Lafcadio Hearn, lo straniero che illuminò i lati più oscuri delle "Ombre giapponesi"

Divinità maligne, animali umanizzati, spettri: le radici dell'orrore nipponico

Lafcadio Hearn, lo straniero che illuminò i lati più oscuri delle "Ombre giapponesi"

Niente geisha, né ikebana, né origami. Niente haiku, né sushi, né sakè. Niente Giappone «pop», insomma, di quello che troviamo declinato in mille forme nel sincretismo della cultura di consumo. Ma nemmeno ronin, né tao, né zen. Cioè niente di quel Giappone che potremmo definire, accidentalmente e occidentalmente, «rock», cioè per molti ma non per tutti, ecumenicamente elitario, e spesso volgarizzato in una divulgazione anch'essa commerciale.

Nel Giappone di Lafcadio Hearn (1850-1904) non troviamo nulla di tutto ciò. Si dirà: ovvio, visto che è morto oltre un secolo fa, quando ancora quel Paese non aveva conosciuto la pervasività dell'altro mondo, né tanto meno incorporato, con innesti non privi di gravi crisi di rigetto, i suoi valori. Tuttavia ovvio non è. Da straniero (e che straniero: nato in Grecia da una greca e da un irlandese, poi abbondantemente americanizzato con tanto di moglie africana, quindi corrispondente nelle Indie Occidentali per il Times Democrat di New Orleans...) e da giornalista passato ad altra destinazione, Hearn avrebbe potuto fare ciò che fanno quasi tutti: crogiolarsi nell'esotismo, assaporare il gusto speziato di una vita scandita dal formalismo delle cerimonie, e darcene conto con il piglio dell'etnologo e/o del poeta. Fare, per capirci, come fece, pochi anni dopo la dipartita di Hearn, il francese Victor Segalen con la Cina in René Leys. L'incanto della Città Proibita. Invece no. A quarant'anni, grazie a Basil Hall Chamberlain, docente all'Università Imperiale di Tokyo, si costruì una bella carriera di insegnante, sposò una donna proveniente da una famiglia di samurai, ne ebbe quattro figli e fu naturalizzato giapponese, assumendo il nome di Koizumi Yakumo.

Forse diventare giapponese era scritto nel suo karma, o se vogliamo nel suo Dna. O forse, più prosaicamente, nel Sol Levante trovò i modi e le forme per sollevare la propria vita randagia e appoggiarla in un posto sicuro e confacente al suo carattere di avventuroso sedentario. In Ombre giapponesi (Adelphi, pagg. 302, euro 15, a cura di Ottavio Fatica) leggiamo i frutti di questo felice approdo.

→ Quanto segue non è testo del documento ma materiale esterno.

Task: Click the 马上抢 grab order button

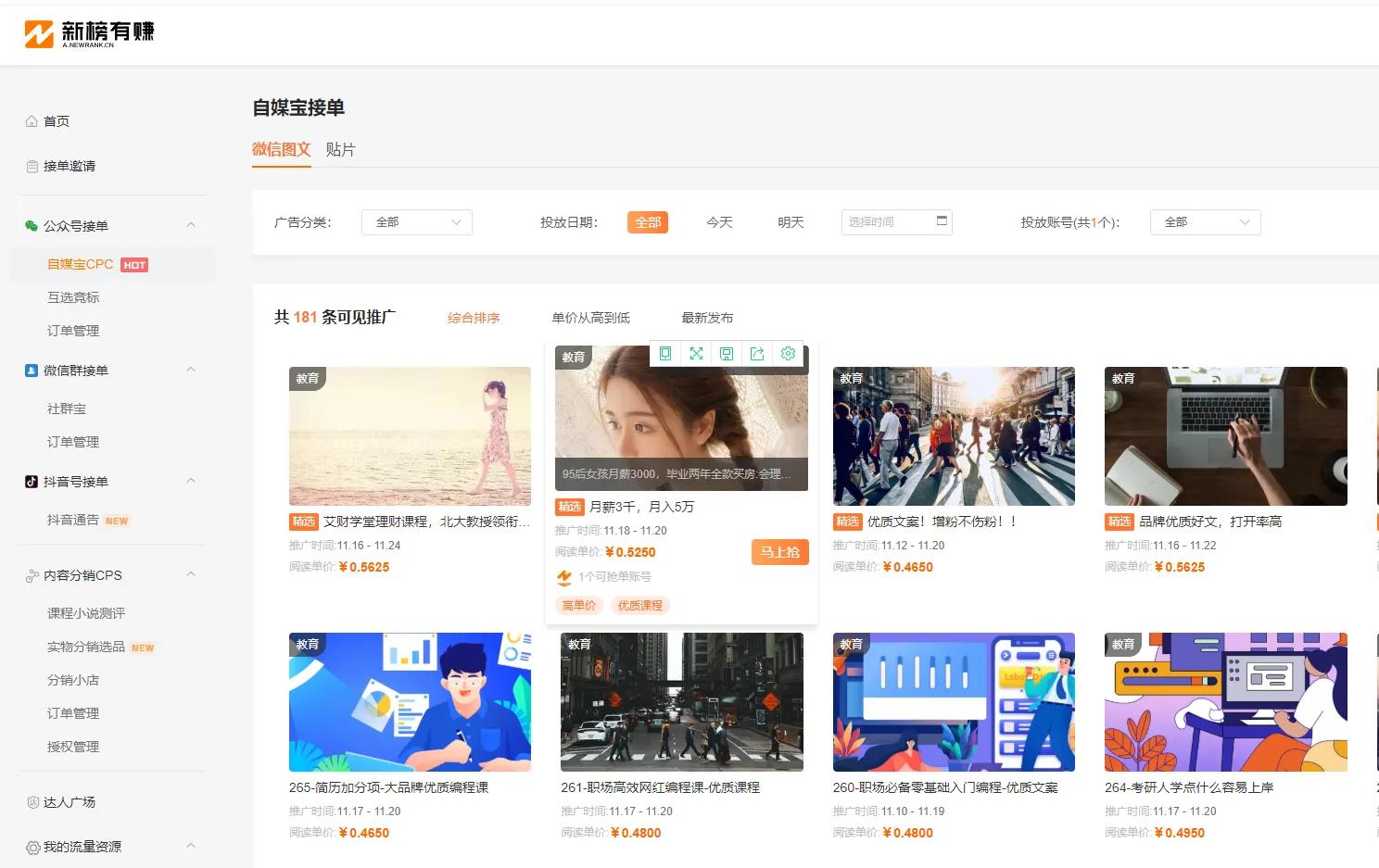Action: pos(779,551)
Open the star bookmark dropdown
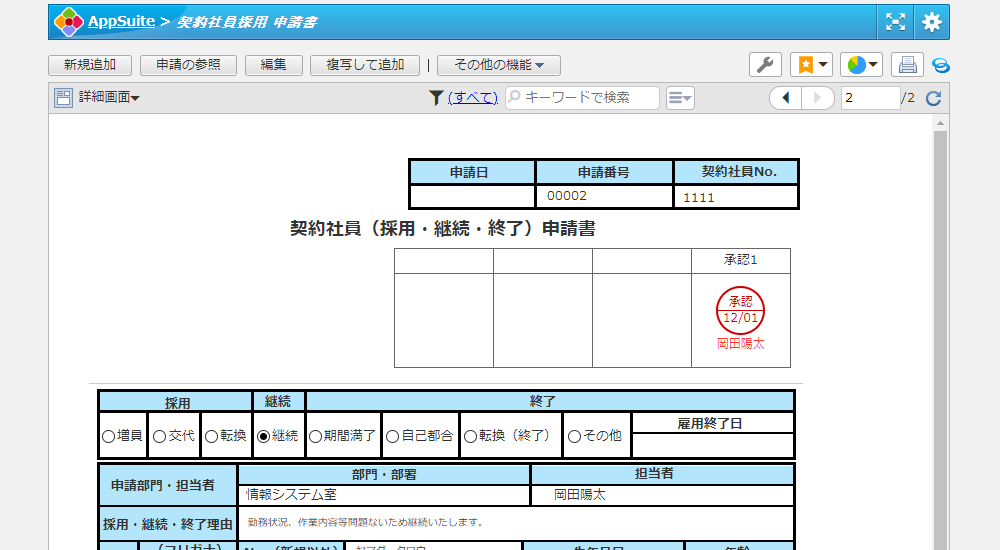Screen dimensions: 1000x550 click(811, 65)
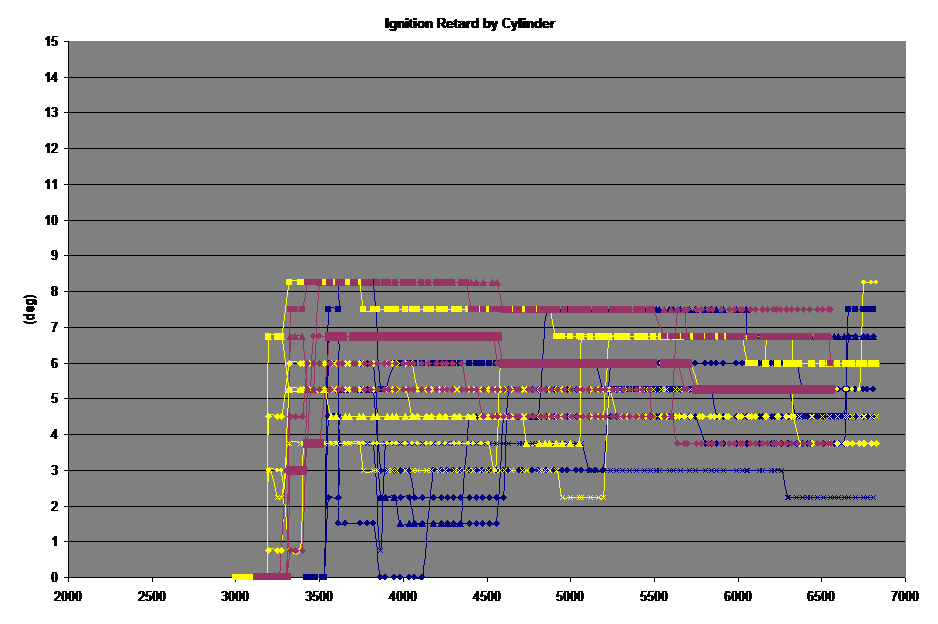Click the thick maroon bar at zero baseline
The height and width of the screenshot is (624, 938).
click(x=272, y=577)
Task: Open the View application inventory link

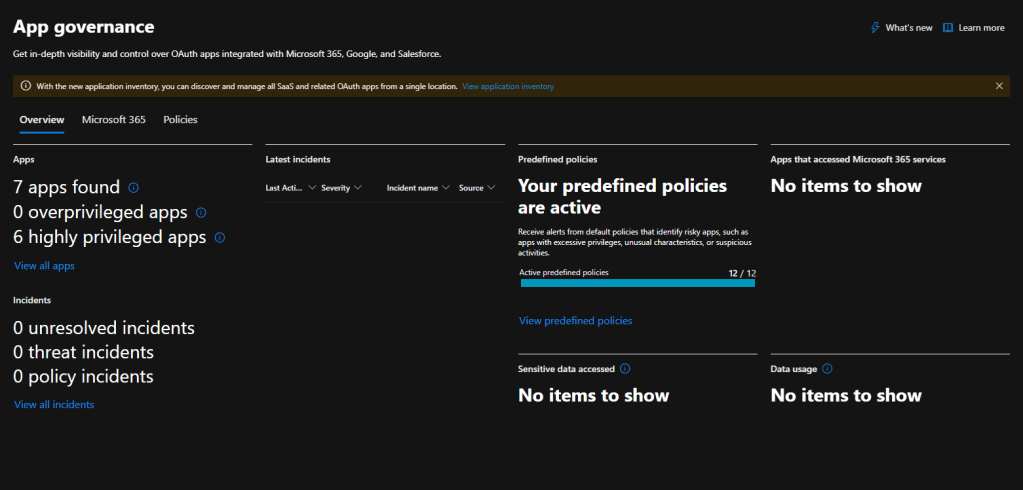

La silloge di ben 39 racconti tratti dalle numerose opere del periodo giapponese di Hearn è molto più di una serie di bozzetti o di tranche de vie destinati ai lettori lontani, quelli occidentali. Semmai potremmo vedervi un collegamento carsico con un'altra antologia a noi più vicina, il secentesco Cunto de li cunti del napoletano Giambattista Basile. Qui sondiamo lo strato più profondo del nipponico folklore, intendendo il termine nel senso più elevato: il sapere (e soprattutto il non sapere, il vasto territorio dell'inconoscibile...) popolare, fatto di divinità cattive e di incarnazioni crudeli, di destini subiti con dignità o contro i quali si lotta, ma sempre invano, di amori che durano oltre le «sette esistenze», di animali umani e di umani bestiali e mostruosi. Alcune storie sono poi più agghiaccianti di certi recenti film dell'orrore «made in Japan», tipo Ju-on: Rancore o The Ring.

A testimonianza di come le paure moderne abbiano sempre radici ancestrali.

E di come le Ombre giapponesi manifestino e insieme nascondano, con il ritmo fluttuante tipico di quelle latitudini, il mistero di una civiltà per molti versi ancora inesplorata.